Aún colea la congoja que le dió a Zapatero cuando divisó Galicia desde la ventanilla del avión, y más concretamente Vigo. Tanto fué así que abduciendo un exceso de niebla en Peinador decidió in-extremis aterrizar en Santiago, dejando al regidor vigués en el aeropuerto pidiendo el AVE con pancartas.
No nos vamos a sorprender ahora de que el presidente del Gobierno mire a otro lado cuando se le diga que no se ha realizado ni un kilómetro de AVE en Galicia o que la depuradora de Vigo necesita una solución, puesto que contamina más el agua de la que depura.
Pero esta vez aún vamos más allá. Ya cansados de pedirle el tren de alta velocidad, decidimos probar suerte con el tren de cercanías. Cabe recordar que Galicia es la séptima comunidad autónoma en extensión y que actualmente no dispone de ningún kilómetro de tren de cercanía construido.
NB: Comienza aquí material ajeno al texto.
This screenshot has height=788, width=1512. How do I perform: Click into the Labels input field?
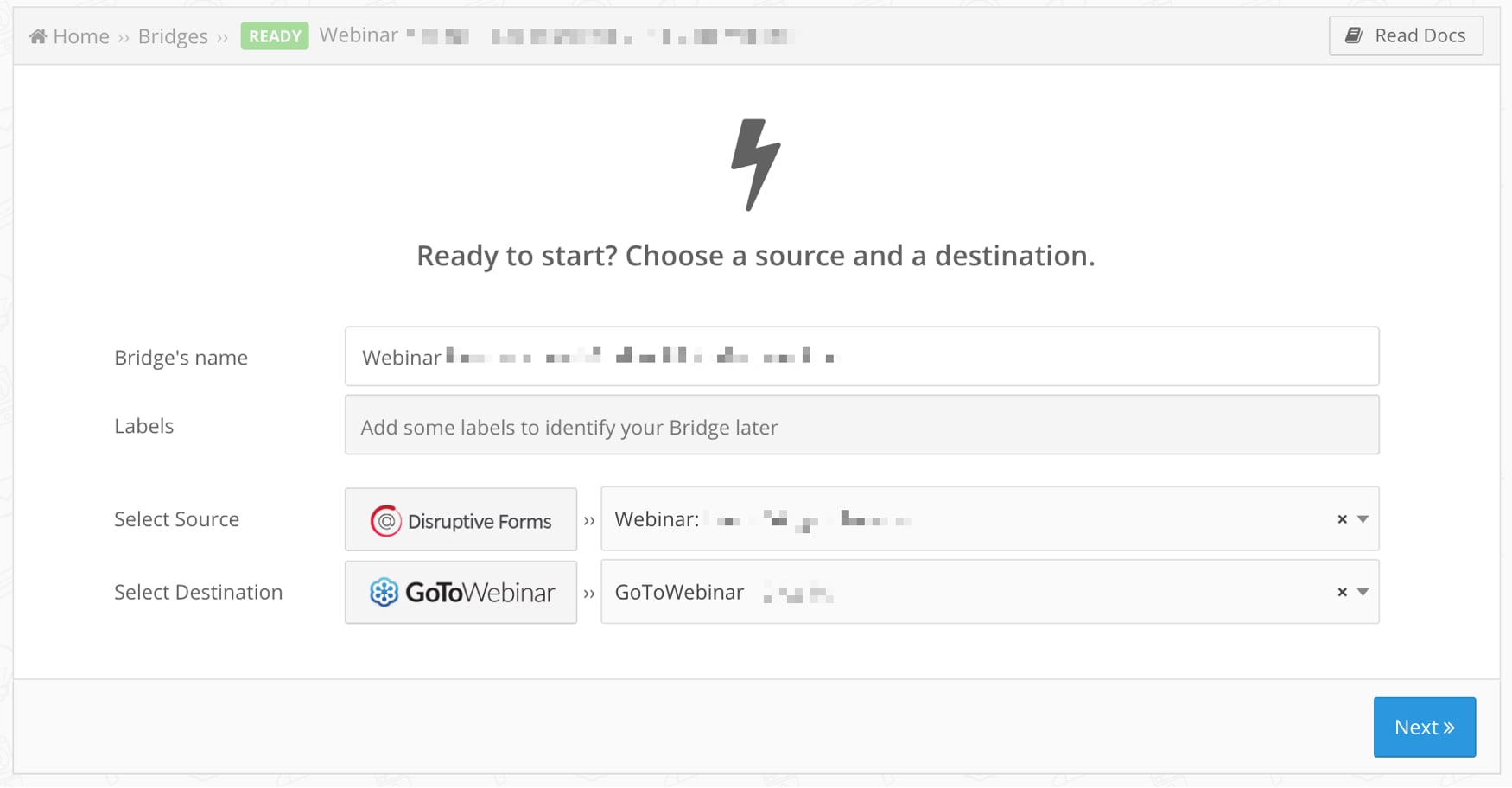[x=861, y=426]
Dada la cercanía de las elecciones autónomicas y ante la negativa de Zapatero de conceder el AVE a Galicia, Touriño decidió como mal menor pedirle el compromiso electoral de “traer” el tren de cercanías a nuestra comunidad, más concretamente a la provincia de Pontevedra. Touriño pensó, (y esta vez con razón), si León o Asturias tienen tren de cercanías, más lo necesitará Vigo y su comarca que engloban cerca de 700.000 habitantes.
Pero como no podía ser de otra forma, la ministra de Fomento, Magdalena Alvarez tiró al traste con la nueva panacea de Touriño. Esta vez, al parecer, la pataleta del presidente de la Xunta es tal que se dejó sentir Madrid. Mientras tanto “Quintín” frotándose las manos, pues él juega otro partido.
Conclusión, la titular de Fomento viaja a Galicia mañana, esperemos que no le entre la congoja al ver que cuando aterrize, ni el presidente de la Xunta ni ningún conselleiro la esperarán a su llegada. Esta vez le toca esconderse a Touriño.